_REQUEST_.
Reproduce the items word for word, from the line containing "How do I perform: Click" through the end of the items. Leave the pictures out of your answer.

_TASK DATA_.
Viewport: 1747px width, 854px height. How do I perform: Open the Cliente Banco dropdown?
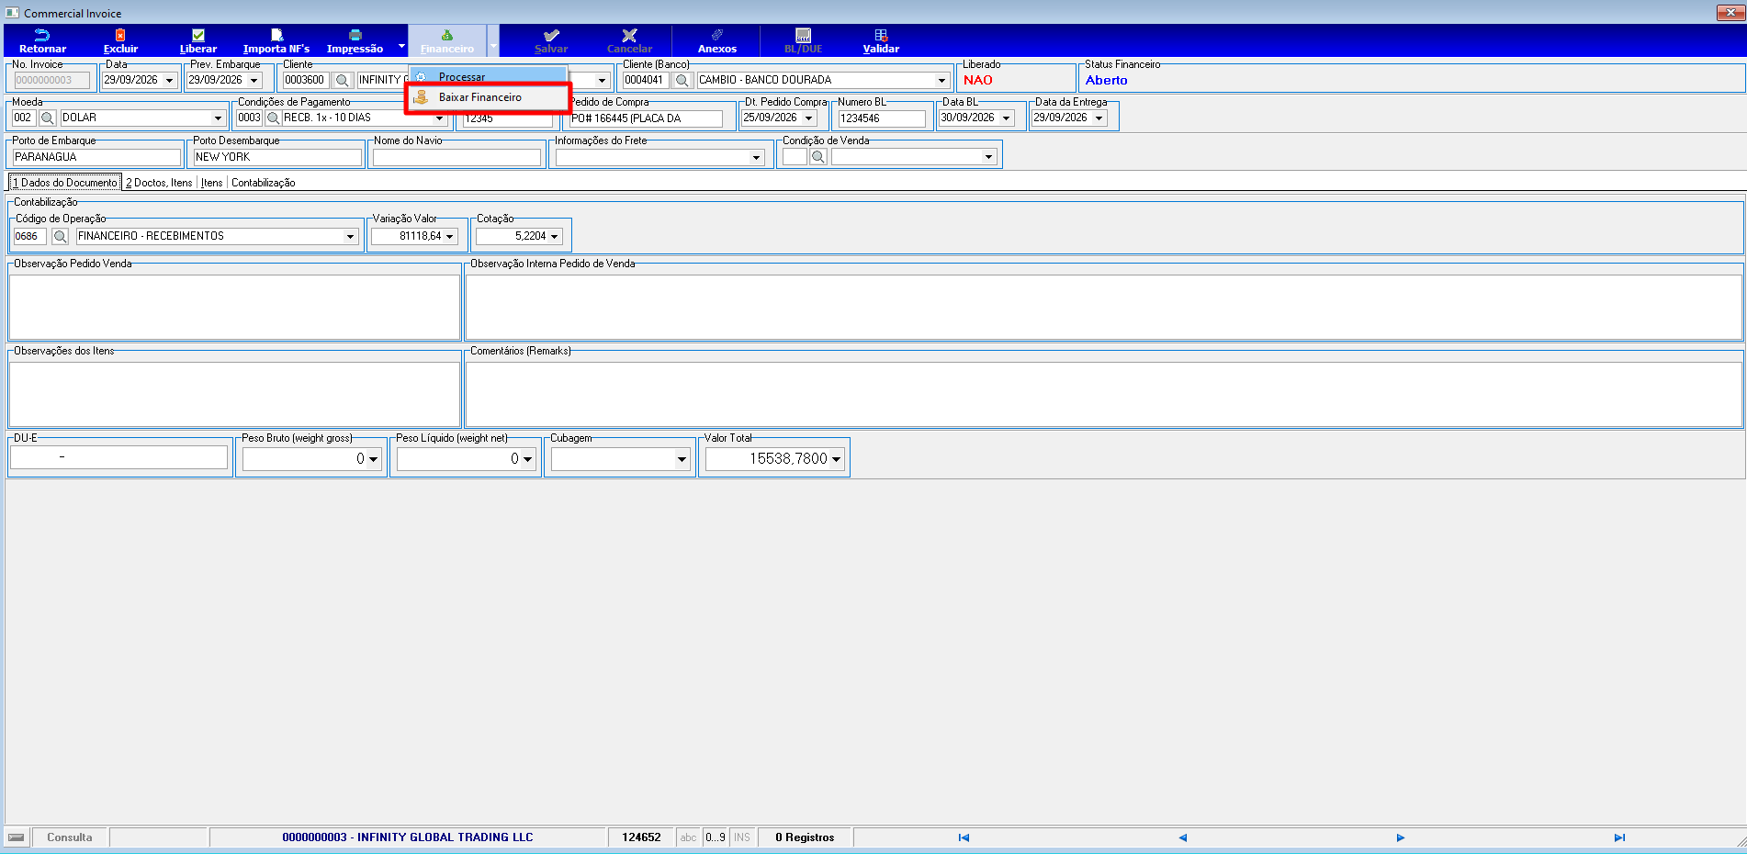click(941, 80)
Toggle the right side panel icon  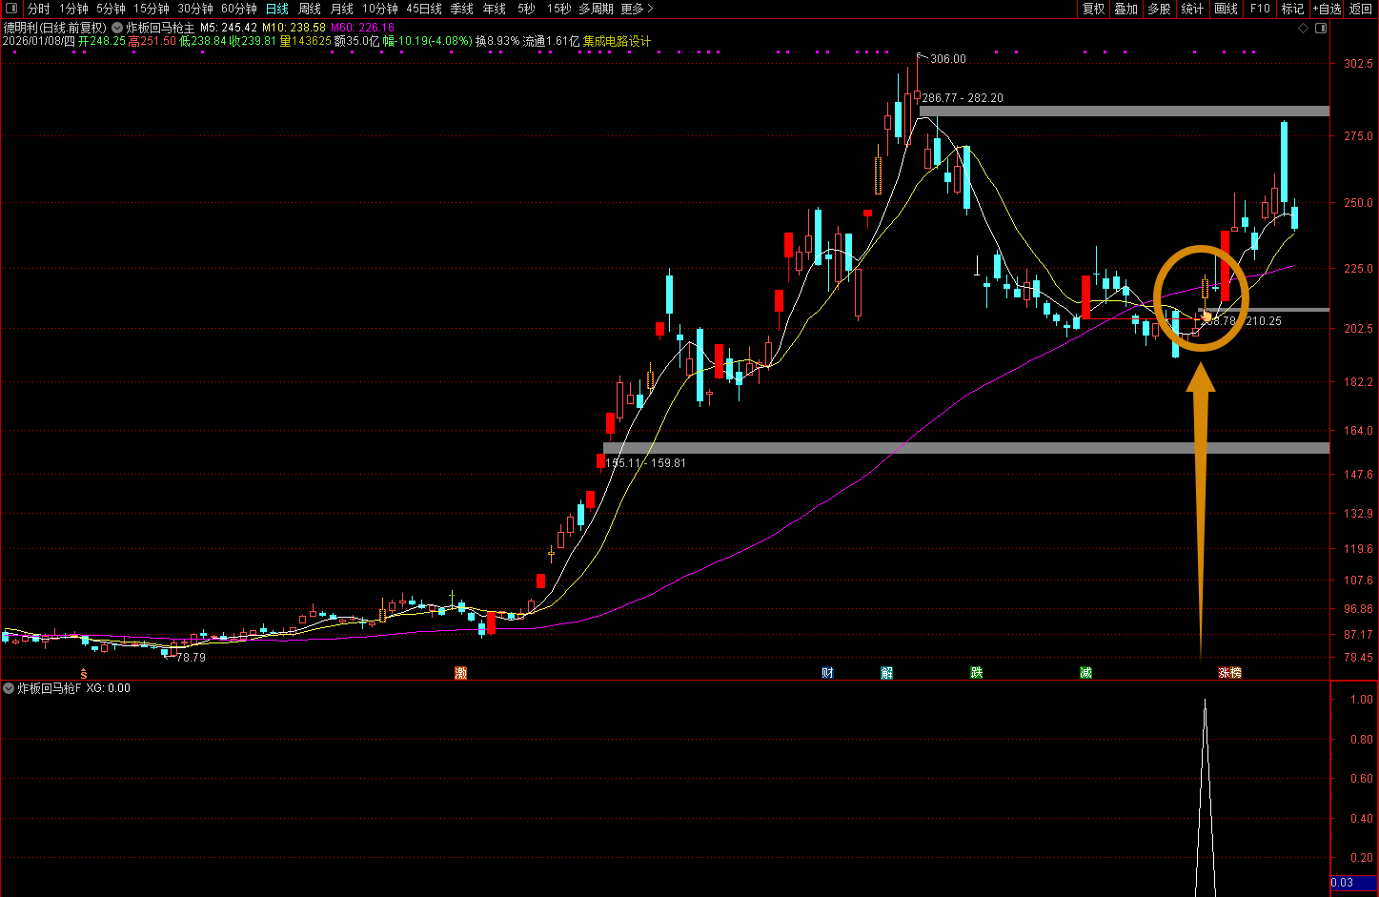click(1320, 29)
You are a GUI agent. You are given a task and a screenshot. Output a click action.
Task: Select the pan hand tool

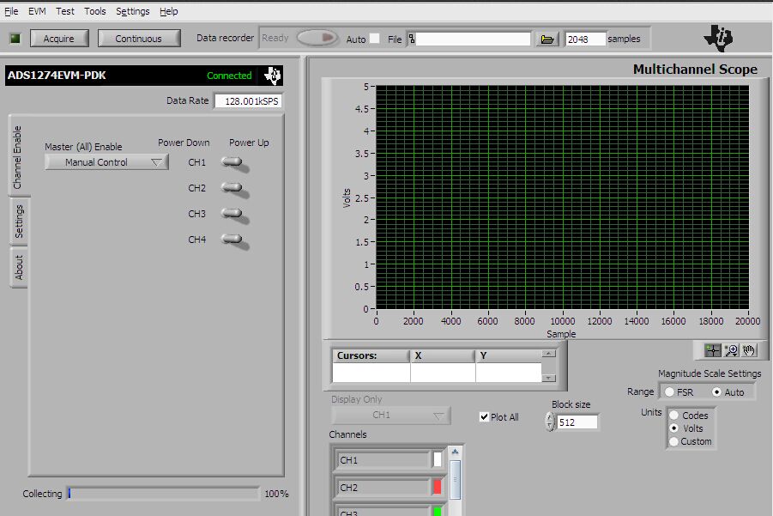749,349
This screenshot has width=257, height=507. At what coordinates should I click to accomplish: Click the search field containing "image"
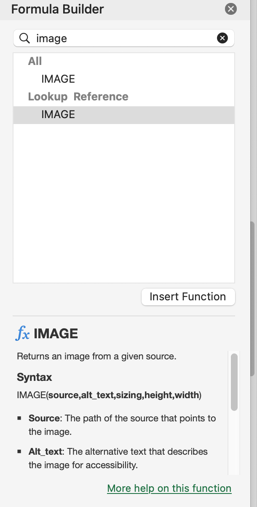coord(124,38)
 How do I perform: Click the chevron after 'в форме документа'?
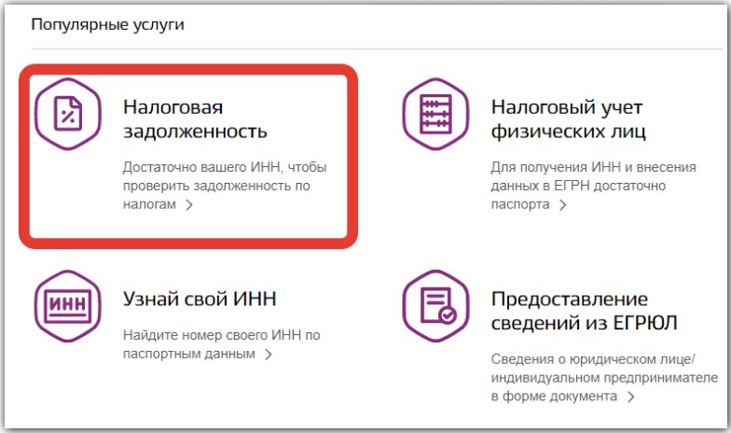tap(631, 397)
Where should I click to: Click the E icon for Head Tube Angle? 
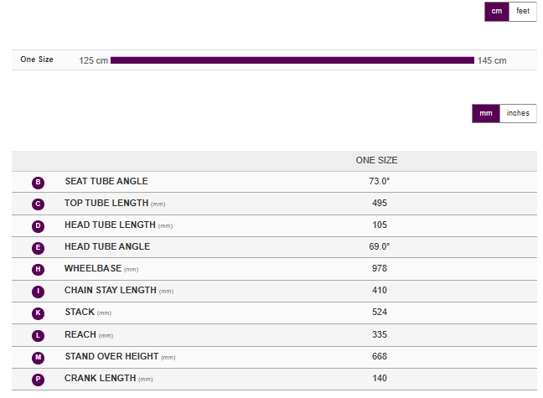click(x=38, y=248)
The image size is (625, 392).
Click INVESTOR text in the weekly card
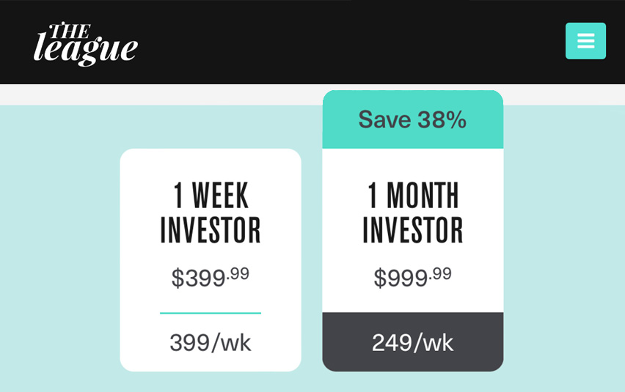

_SOLUTION_.
 How do I perform: Click the chevron after 'в форме документа'?
tap(631, 397)
Where should I click to: Click the E icon for Head Tube Angle? 
click(x=38, y=248)
The image size is (625, 392).
Click INVESTOR text in the weekly card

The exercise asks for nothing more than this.